1. The imagery is that of a person who does what is necessary to make sure that anyone traveling upon the "pathway" is not hindered.
2. The question is: How does one keep a traveler from being hindered when the travel is metaphorical and the setting is relational?
3. The bottom line is the cessation of resistance.
a. Resistance is the attempt to block the progress of another.
b. Getting one's self out of the way is far more important than getting any other hindrances out of the way.
4. The underlying issue is the answer to the question of "Who?" is traveling upon this "path".
a. The "paths" are the places where God places His feet.
b. The obvious implication is that God has somewhere He wishes to go.
c. The fundamental objective of God is always someone's heart and mind: that's where His feet always take Him.
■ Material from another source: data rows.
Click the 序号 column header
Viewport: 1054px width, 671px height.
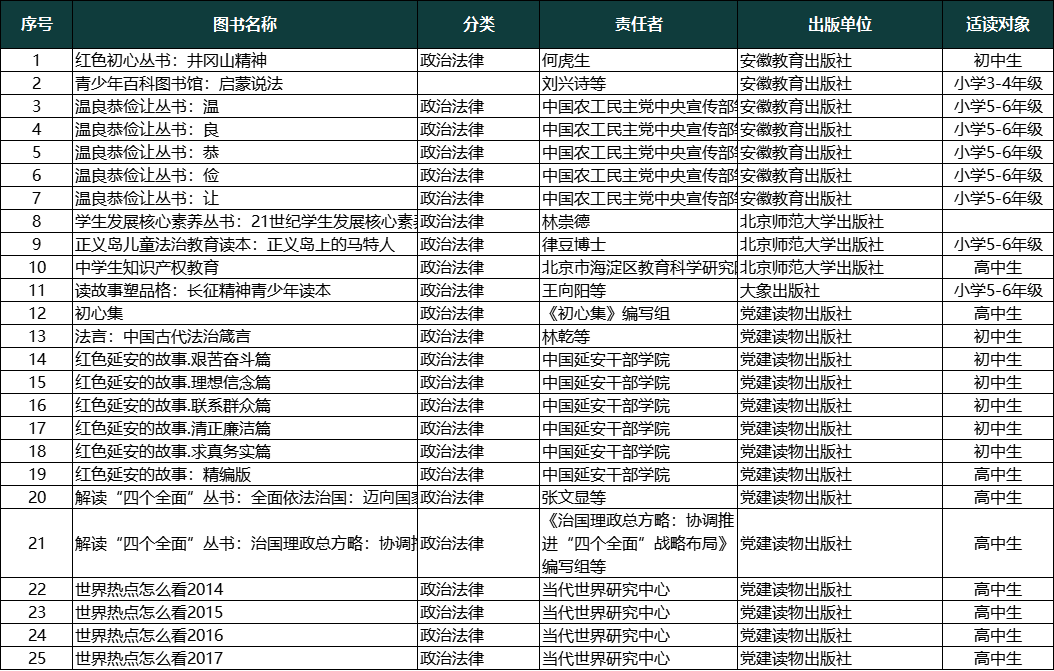coord(37,25)
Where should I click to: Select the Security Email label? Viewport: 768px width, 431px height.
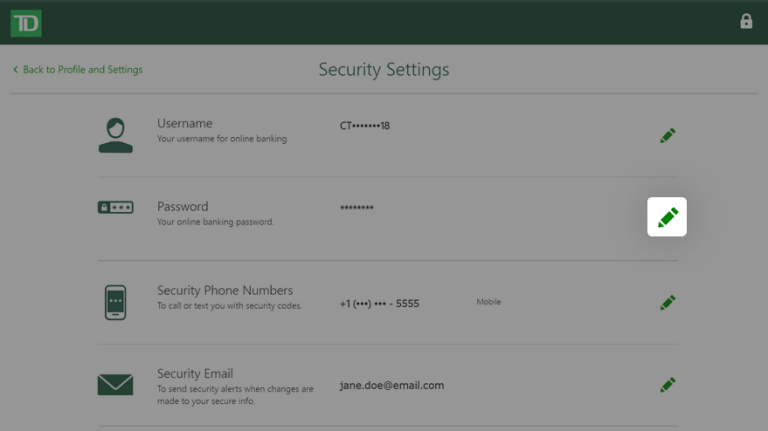click(x=194, y=374)
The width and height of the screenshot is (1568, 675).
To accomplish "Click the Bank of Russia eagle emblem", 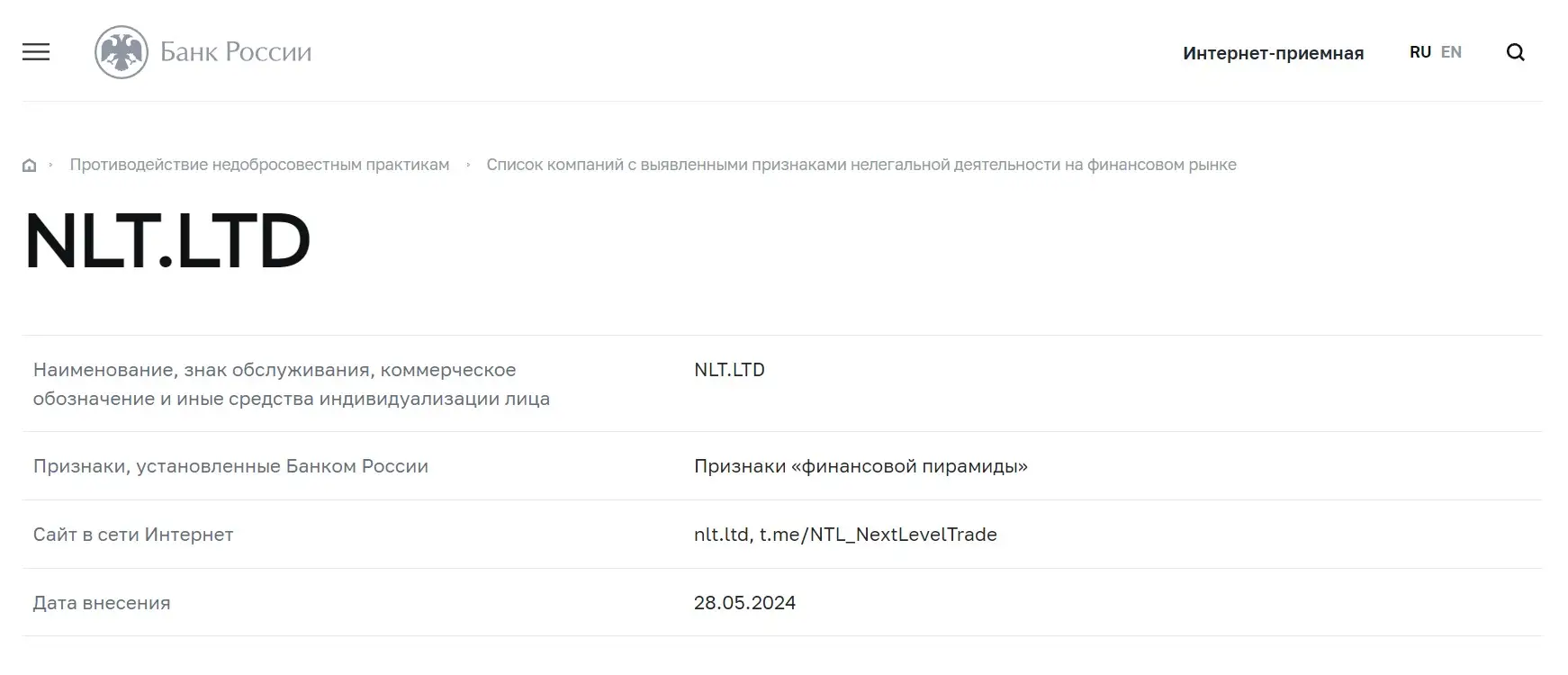I will pyautogui.click(x=122, y=51).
5. Thus, this part of the summons identifies Yahweh's desire to have access to one's heart and mind and the requirement that we stop hindering Him from getting there.
B. Again, it is imperative that we do not understand this to be a summons to "get to work".
1. There is a great deal of difference between "getting to work" and "ceasing to resist the work of another."
2. Taking this summons to be a call to work rather than a summons to stop resisting leads invariably to the same end as the first part -- pride and rejection by God.